Representatividade precária e participação condicional LGBTQIAPN+ no evangelicalismo brasileiro (1980-2020)
Douglas Souza Pego
Universidade Federal de Uberlândia
Co-autores: Rafael Gonçalves Queiroz, Élida Cristina Silva Ferreira
Resumo
Este artigo analisa os mecanismos de representatividade e participação LGBTQIAPN+ no evangelicalismo brasileiro (1980-2020), em um contexto de crise institucional. Adota-se uma abordagem qualitativa da História Cultural, examinando um corpus diversificado, incluindo documentos eclesiásticos, materiais midiáticos e depoimentos.

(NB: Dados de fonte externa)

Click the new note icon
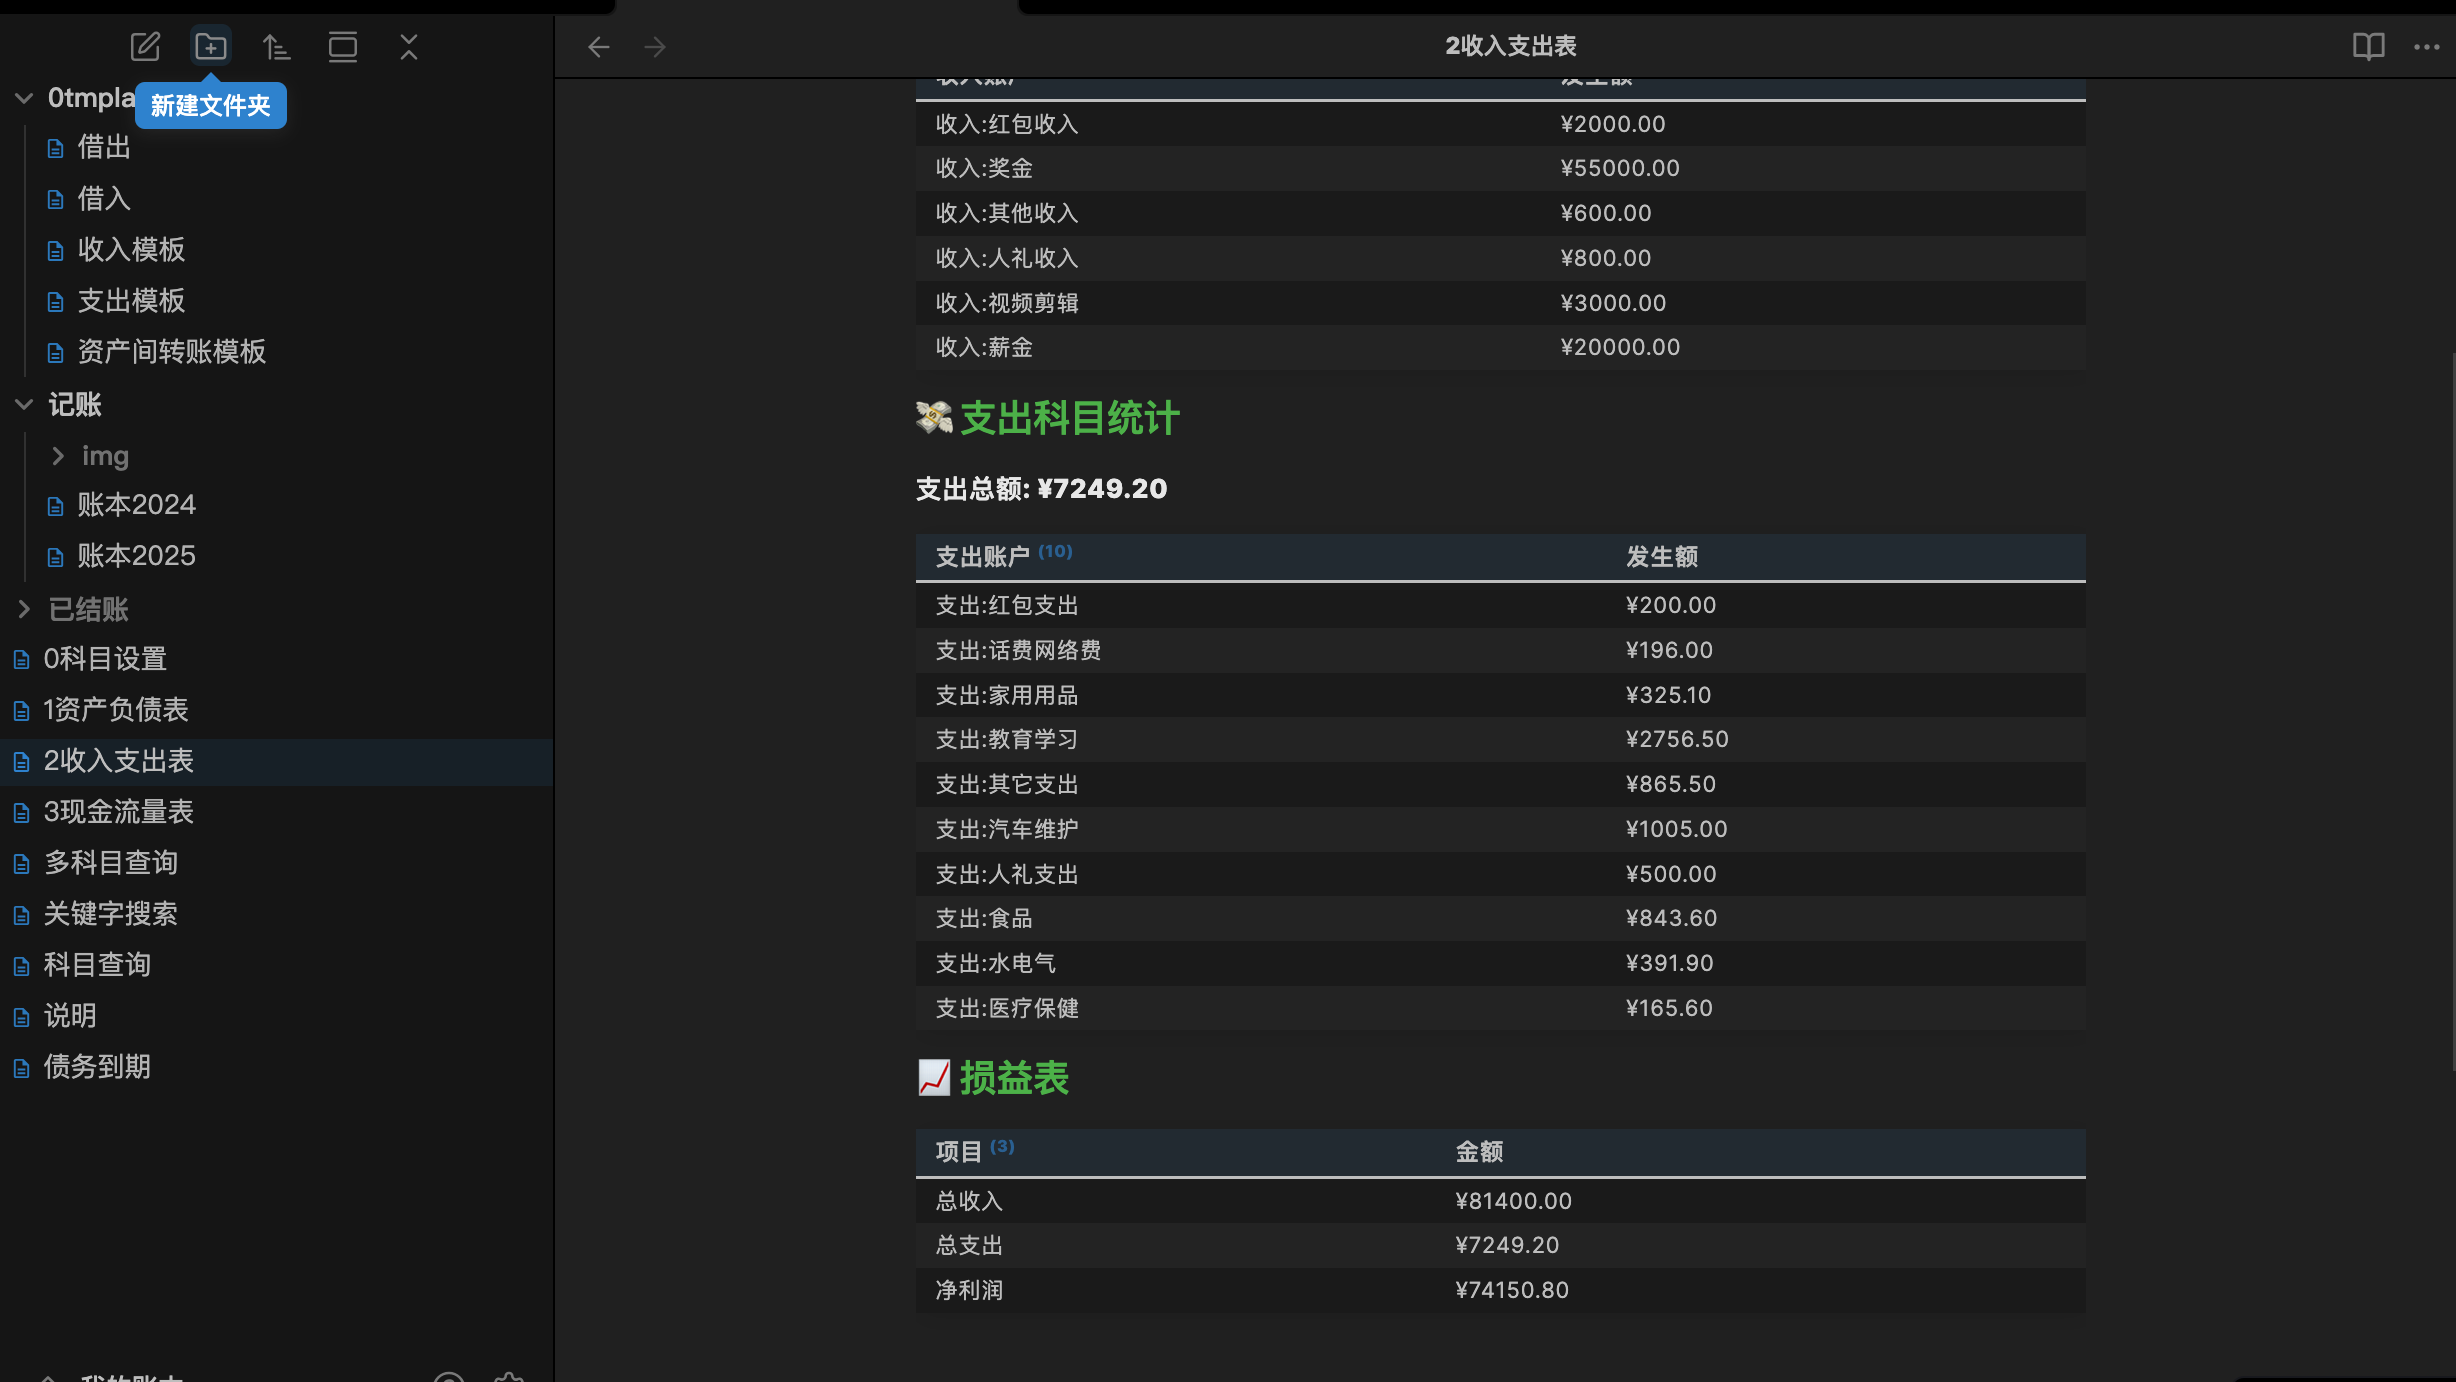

Revela-se uma trajetória que se move da retórica da “cura gay” para a inclusão precária ou abjeta, mecanismo que oferece reconhecimento condicional e submete a identidade a limites rígidos, como exemplificado pelo “Movimento Cores”. Conclui-se que, embora a retórica da inclusão possa manter estruturas normativas, táticas criativas de ressignificação, como a criação de igrejas inclusivas, subvertem essas estruturas no cotidiano
Palavras-chave
Igrejas Inclusivas; Cura Gay; Tensões Hermenêuticas; LGBTQIAPN+ e Religião; Inclusão Abjeta; Crise de Representação.